Eslake, chief economist of ANZ bank, offers the robustness of the Australian economy as evidence that one cannot tar free-market economics with the same brush.

"Market forces are still the best means of determining what gets produced, how, by whom, at what price and for sale to whom," he says.

The problem on Wall Street had been that screen jockeys had got away for too long with talking up paper money than they were in minding companies that made solid goods.

Eslake is in good company with McKeon and academic Ian Ramsay in his view that what's needed is transparency and more vigilant regulation.

"What we don't need is more regulation," says McKeon, executive chairman of the Melbourne office of Australia's most successful homegrown investment bank, the Macquarie Group.

Still, Ramsay, professor in governance at the University of Melbourne, is in no doubt the crisis has done damage to the argument for less government in all spheres.

There will be a rethinking of the boundaries between politics and economics in the way the International Monetary Fund and the World Bank are viewed, compared with attitudes towards these institutions in the time of the 1987 Asian financial crisis.

At a practical level, economic failure of the magnitude in the US does the world's poor no good. To the extent Americans are living off money borrowed from the world, funds drawn to repair its economy would be money diverted from development aid.

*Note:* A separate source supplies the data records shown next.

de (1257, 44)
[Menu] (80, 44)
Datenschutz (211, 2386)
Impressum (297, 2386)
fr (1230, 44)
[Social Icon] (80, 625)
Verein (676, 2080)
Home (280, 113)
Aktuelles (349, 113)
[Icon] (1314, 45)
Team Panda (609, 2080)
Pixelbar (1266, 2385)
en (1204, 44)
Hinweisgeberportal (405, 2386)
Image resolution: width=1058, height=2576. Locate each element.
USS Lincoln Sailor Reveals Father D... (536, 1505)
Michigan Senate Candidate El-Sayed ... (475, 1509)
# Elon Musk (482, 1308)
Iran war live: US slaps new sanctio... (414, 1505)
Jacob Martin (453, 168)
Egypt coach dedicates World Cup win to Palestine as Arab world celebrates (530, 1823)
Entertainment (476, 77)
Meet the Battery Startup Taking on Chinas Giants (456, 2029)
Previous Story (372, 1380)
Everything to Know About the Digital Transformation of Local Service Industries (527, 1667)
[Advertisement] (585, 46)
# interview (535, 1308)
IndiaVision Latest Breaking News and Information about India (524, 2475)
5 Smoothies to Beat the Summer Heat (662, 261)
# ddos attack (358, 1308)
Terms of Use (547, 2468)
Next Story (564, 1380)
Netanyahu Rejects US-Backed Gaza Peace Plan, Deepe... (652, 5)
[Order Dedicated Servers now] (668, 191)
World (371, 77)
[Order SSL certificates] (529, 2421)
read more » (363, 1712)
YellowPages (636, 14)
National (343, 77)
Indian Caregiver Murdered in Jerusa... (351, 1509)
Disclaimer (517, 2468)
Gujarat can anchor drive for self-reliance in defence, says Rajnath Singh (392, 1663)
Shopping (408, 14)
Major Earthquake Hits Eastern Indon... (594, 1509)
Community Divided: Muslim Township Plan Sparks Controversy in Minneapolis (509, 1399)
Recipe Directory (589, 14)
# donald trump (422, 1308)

On the other hand, the political will to extend aid might multiply, Ramsay echoes McKeon.

Aid activist Tim Costello sees parallels in Roosevelt's New Deal (http://tinyurl.com/4cwrc) in the Great Depression of the 1930s.

"(President Franklin) Roosevelt reasserted social values more than profit," Costello told the New Sunday Times, taking a break from his meetings in New York.

Essentially, what the MDG are about is akin to Roosevelt's New Deal. "What we need is New Deal leadership," says Costello, chief executive of World Vision.

Back in Melbourne, Costello's office is gearing up for the MDG Make Poverty History campaign to Stand Up & Take Action, set for Oct 17-19.

At the grand cathedral of St Paul, Archbishop Dr Philip Freier on Thursday led Anglicans, Australia's second-largest Christian group, in lunchtime prayers for the MDG.

McKeon, noted advocate for corporate social responsibility, is working on a summit of Australian business as chairman of Business for Millennium Development (http://b4md.com.au/) set for Oct 24.

The hope is that out of the ashes of Wall Street, the social ideals of the New Deal will rise above the unfettered markets of profit.